恋愛時代は大切に思って、相手が喜ぶようなことを色々と考えて、胸をときめかせる日々が過ごせるのに、どうして結婚してしまったらそういう関係が消えてしまうのか。ベリンダは夫に不満を抱いていた。結婚してからも、恋愛時代と同じような関係で繋がっていたい。しかし夫は仕事ばかりで、私のことを考えてもくれない。そこへ無言で付いて来る白いコートと帽子の、どこか憎めない男の登場だ。彼は何もしゃべらず、ただ、優しい視線でじっと私を見つめてくれる。私のすべてを受け入れてくれているようだ。それもそのはず、男は調査対象の人妻に恋をしてしまったのだ。
昔観た記憶とラストが違っていた。これは僕の勝手な勘違いだが、あの時代の倫理感ならそうならざるをえまい。今リメイクされたら、きっと結末は変わったことだろう。これは結婚生活という航海の途中で座礁していたひと組のカップルに、横恋慕を抱いた食いしん坊のおじさんキューピッドが本当の恋心を教えてくれた、ちょっと切ない愛の再生物語だった。
自慢はできないが、僕も好きな女性の後をつけたり、待ち伏せしたりした経験がある。偶然を演出して、出会いのきっかけを作ろうとしたのだ。そのときは、ただ遠くから見詰めているだけで、切なくて、そして幸せな気持ちだったと思う。そして、デートできたら、とにかく相手の喜びそうなことを考えたり、彼女の好きな場所にはなんとしても連れていきたいと努力したものだ。しかし、結婚して時が流れると…、一体自分の気持ちの何が変化するというのだろうか。

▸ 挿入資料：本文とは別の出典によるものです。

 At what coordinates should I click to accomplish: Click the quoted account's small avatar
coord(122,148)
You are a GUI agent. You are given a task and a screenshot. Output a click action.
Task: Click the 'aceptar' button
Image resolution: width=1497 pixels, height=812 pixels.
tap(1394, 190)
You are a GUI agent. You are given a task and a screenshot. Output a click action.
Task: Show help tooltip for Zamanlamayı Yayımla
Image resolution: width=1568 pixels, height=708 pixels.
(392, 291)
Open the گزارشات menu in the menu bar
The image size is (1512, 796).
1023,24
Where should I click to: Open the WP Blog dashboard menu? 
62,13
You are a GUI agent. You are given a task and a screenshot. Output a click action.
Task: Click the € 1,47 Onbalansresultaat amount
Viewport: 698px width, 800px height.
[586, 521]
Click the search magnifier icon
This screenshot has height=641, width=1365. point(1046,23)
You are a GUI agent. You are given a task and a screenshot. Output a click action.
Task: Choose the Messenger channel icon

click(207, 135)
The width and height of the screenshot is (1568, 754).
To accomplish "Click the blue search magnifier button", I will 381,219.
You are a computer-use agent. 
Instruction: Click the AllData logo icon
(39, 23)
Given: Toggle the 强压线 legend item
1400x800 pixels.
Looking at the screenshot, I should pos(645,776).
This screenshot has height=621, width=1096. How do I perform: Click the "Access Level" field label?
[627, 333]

黙って後を追う。彼女が見て美しいと思うものを自分も感じ、彼女がやって楽しいと思えることを自分も体験してみる。ある程度距離があるから、冷静にお互いの関係を見つめ直せる。さて、僕も一日仕事を休んで、かみさんの後をつけてみるか。とんでもない現場を目撃してしまったら、どうしよう。